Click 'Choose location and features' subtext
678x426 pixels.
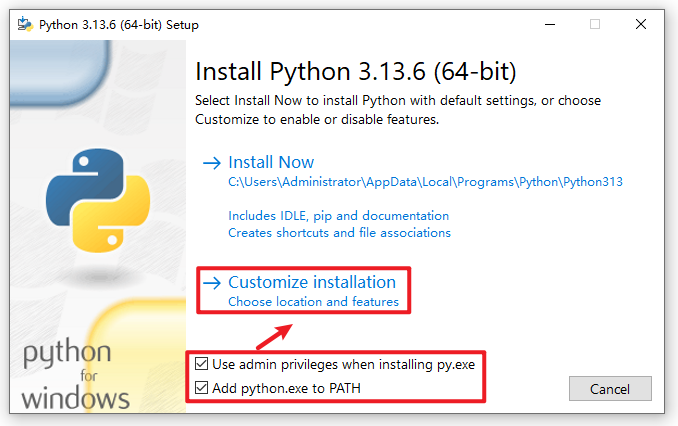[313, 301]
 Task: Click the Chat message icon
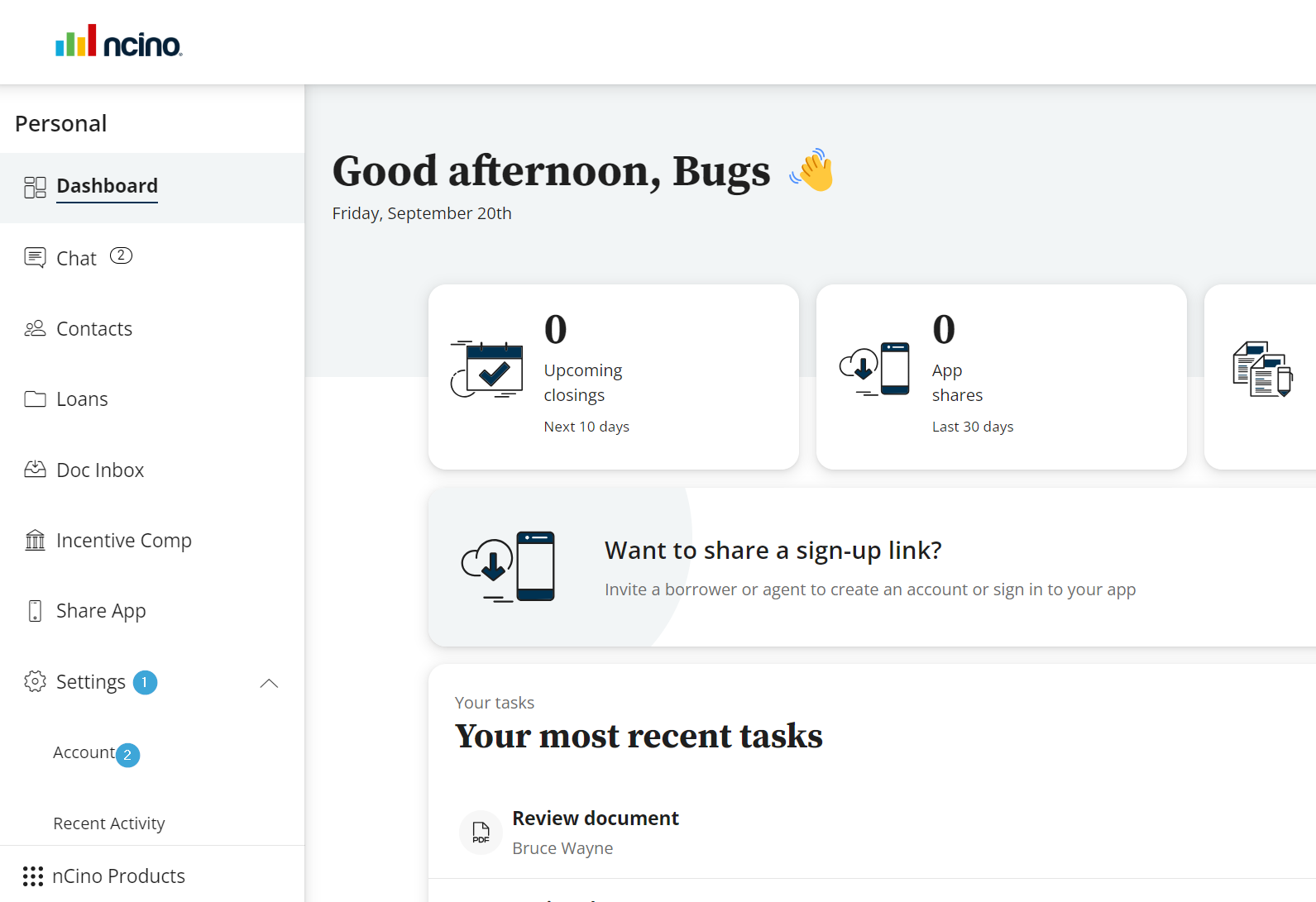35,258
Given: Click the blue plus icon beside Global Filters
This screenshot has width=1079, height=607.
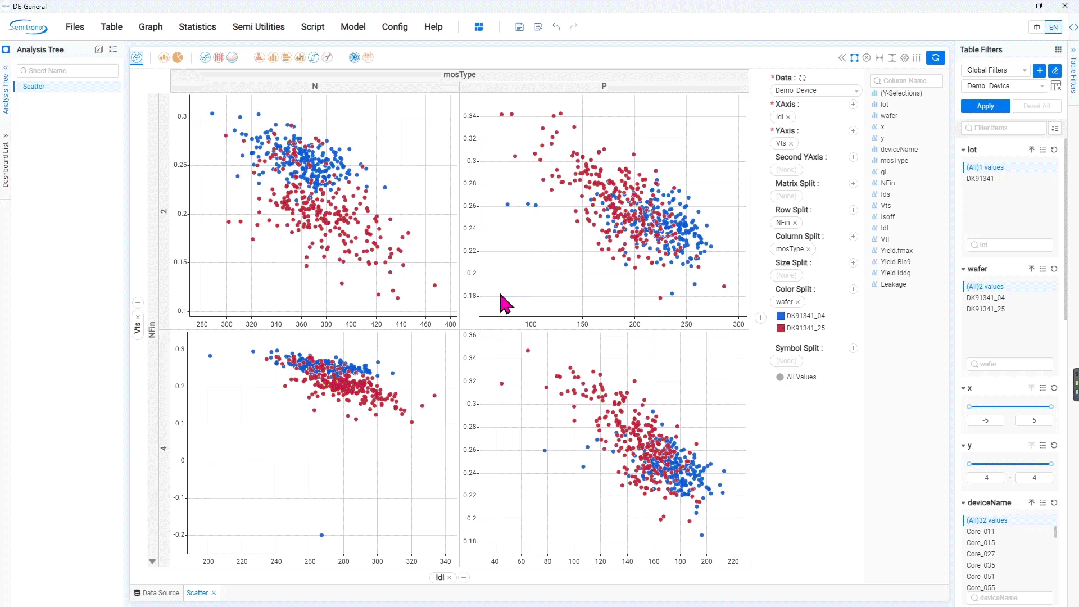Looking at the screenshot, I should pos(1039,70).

* * *

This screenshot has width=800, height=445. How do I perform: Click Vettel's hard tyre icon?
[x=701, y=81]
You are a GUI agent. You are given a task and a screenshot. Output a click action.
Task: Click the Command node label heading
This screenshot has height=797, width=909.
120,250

...

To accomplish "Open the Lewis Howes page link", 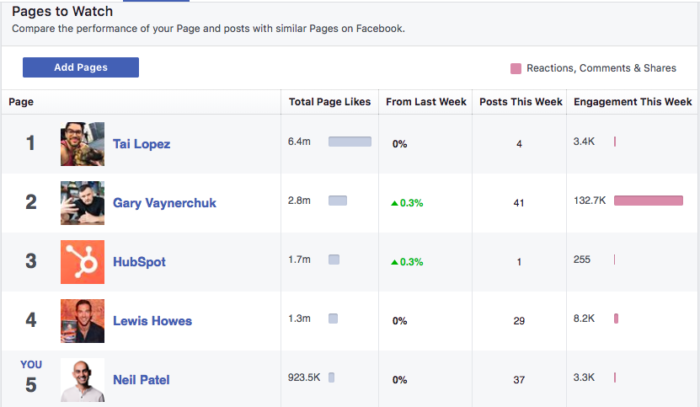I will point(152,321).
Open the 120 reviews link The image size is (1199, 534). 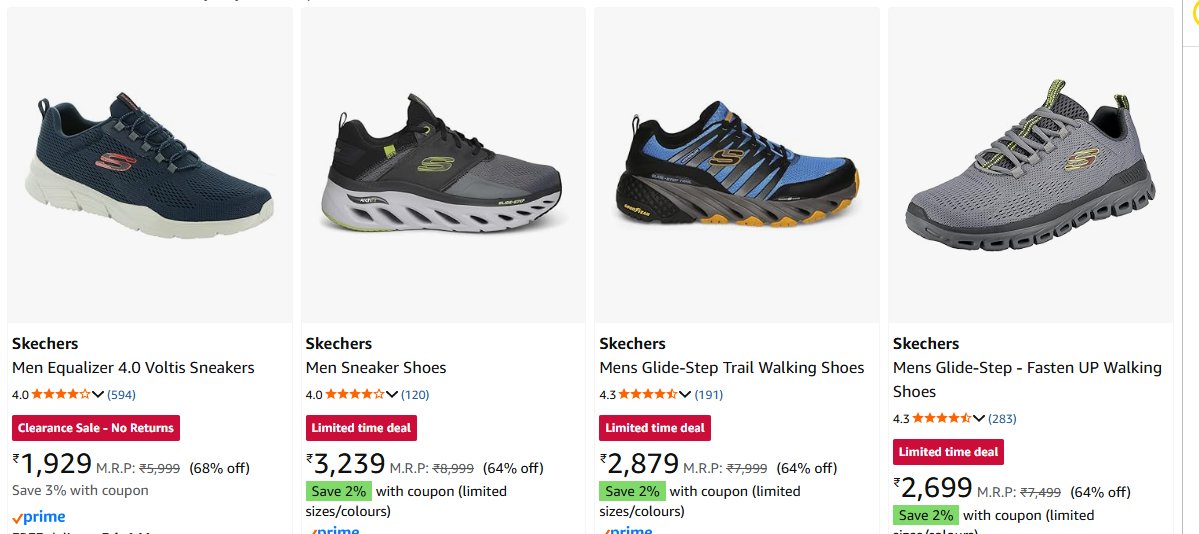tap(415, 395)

## ACTIVITY
Send back an exact copy of only the lines from the line with "This screenshot has width=800, height=445." up to and including the line with "Task: Click the Command node label heading" in the data above.

## SOLUTION
This screenshot has width=800, height=445. How do I perform: Click Vettel's hard tyre icon?
[x=701, y=81]
You are a GUI agent. You are given a task and a screenshot. Output a click action.
Task: Click the Command node label heading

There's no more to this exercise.